*CHECK YOUR UNDERSTANDING*
[A] The post on killing the child of sh -c says that sending SIGKILL leaves the command's process orphaned. Using the post's own reasoning, explain why in one to three sentences.
[B] List every D function and every shell command line that the post on killing the child of sh -c writes out.

*READING PASSAGE*
——————————
Sigkill child process of sh -c "command"


I am working on a project in which I need to loosely recreate supervisord(job control system) in D. I am using spawnShell() as opposed to spawnProcess() for ease of configuring arguments etc. This has the effect of running sh -c "command". However, it returns the PID of sh NOT of the child process(for obvious reasons). This becomes a problem because my program needs to be able to send a SIGKILL to the process if it doesn't respond to a SIGTERM after a certain period of time. I am able to send a SIGTERM no problem(presumably because sh catches the SIGTERM and passes it to it's child process/processes before exiting). However, for again obvious reasons, SIGKILL stops sh before it gets a chance to send a signal to the child process and it's left orphaned. Which brings me to my questions:

A: Can I safely assume that the PID of the spawned process will always be one higher than the PID of sh? It has behaved as such in all my testing so far.

B: If not, then is there a more elegant way(system call or such) to get a child process's PID knowing only the parent process's PID than having my program just execute pgrep -P <sh PID>?


Solution

  • You just need:

    sh -c 'exec command'
    

    the shell replaces itself with your command and gets out of the way, so there is no intermediate process.

    No, you cannot assume pids will differ by one.
——————————
*DATA TO EXAMINE*
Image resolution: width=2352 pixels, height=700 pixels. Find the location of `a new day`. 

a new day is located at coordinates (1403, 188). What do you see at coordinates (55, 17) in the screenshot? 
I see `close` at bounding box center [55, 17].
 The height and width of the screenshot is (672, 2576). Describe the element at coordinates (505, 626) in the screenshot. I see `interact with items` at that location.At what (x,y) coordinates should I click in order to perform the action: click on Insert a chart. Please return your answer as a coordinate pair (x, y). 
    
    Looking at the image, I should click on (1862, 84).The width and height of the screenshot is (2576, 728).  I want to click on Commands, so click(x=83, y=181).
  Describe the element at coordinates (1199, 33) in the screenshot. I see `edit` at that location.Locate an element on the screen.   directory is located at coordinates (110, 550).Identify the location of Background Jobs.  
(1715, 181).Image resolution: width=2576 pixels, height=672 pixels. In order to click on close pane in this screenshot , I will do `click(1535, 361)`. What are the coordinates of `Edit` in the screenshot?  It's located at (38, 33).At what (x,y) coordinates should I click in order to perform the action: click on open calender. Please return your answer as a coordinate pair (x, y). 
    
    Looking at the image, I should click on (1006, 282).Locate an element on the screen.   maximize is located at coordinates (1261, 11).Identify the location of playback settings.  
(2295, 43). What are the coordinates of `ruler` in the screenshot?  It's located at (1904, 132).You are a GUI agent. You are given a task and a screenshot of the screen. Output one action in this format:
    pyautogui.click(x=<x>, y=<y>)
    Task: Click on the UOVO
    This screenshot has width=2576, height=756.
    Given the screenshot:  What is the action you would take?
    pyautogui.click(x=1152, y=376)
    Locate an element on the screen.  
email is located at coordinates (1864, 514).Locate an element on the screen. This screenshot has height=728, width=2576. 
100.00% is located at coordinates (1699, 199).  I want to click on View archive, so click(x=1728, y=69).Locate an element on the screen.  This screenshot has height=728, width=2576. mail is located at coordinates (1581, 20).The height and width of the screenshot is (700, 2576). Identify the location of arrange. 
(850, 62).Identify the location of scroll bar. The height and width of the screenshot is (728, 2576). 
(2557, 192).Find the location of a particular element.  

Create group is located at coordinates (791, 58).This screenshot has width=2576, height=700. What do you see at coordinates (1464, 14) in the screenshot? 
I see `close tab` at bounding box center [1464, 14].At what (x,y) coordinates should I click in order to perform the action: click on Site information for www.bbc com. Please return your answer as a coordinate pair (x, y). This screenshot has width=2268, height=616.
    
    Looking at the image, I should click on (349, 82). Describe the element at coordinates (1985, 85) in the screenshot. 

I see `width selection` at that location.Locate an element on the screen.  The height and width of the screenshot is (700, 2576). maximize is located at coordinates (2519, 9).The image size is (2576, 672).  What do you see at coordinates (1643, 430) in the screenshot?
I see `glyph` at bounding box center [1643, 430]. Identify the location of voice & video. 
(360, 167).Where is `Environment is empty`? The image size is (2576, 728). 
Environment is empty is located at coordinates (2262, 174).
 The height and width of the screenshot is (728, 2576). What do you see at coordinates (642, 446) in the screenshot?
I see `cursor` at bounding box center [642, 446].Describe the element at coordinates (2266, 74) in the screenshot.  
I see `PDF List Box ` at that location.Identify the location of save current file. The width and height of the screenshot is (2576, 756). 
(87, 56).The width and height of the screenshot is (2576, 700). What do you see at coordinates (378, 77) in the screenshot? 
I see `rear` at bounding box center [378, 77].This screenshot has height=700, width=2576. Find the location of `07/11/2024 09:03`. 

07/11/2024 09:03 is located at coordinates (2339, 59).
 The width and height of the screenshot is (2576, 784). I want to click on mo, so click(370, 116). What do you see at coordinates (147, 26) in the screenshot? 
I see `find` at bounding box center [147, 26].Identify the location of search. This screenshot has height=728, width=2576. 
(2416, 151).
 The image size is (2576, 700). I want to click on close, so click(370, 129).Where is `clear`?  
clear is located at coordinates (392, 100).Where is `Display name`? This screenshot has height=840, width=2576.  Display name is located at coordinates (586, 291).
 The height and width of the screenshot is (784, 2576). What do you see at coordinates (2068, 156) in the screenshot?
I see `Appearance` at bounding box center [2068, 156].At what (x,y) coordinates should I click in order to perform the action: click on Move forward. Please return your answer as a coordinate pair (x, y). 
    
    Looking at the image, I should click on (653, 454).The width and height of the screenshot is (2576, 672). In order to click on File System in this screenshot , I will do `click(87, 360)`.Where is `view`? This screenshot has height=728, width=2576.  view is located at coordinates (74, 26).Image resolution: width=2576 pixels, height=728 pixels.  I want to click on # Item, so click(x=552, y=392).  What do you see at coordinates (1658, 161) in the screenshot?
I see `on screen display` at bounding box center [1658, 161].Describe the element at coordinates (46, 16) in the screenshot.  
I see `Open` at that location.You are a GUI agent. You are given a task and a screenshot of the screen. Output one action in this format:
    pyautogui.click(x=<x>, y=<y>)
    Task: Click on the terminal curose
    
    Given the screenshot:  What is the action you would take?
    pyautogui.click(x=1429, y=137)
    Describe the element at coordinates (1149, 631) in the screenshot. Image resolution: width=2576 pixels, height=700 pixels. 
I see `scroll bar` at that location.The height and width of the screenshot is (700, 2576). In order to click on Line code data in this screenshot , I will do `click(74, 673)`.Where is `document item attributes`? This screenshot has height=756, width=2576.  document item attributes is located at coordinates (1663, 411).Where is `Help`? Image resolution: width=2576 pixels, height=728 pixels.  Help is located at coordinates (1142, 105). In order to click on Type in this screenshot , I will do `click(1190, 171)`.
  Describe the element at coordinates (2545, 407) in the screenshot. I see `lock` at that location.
——————————
*ANSWERS TO THE EXERCISE*
[A] SIGKILL stops sh before it can send a signal to its child process. The child never receives a signal and is left orphaned. A SIGTERM works because sh presumably catches it and passes it on to its child before exiting.

[B]
- spawnShell()
- spawnProcess()
- sh -c "command"
- pgrep -P <sh PID>
- sh -c 'exec command'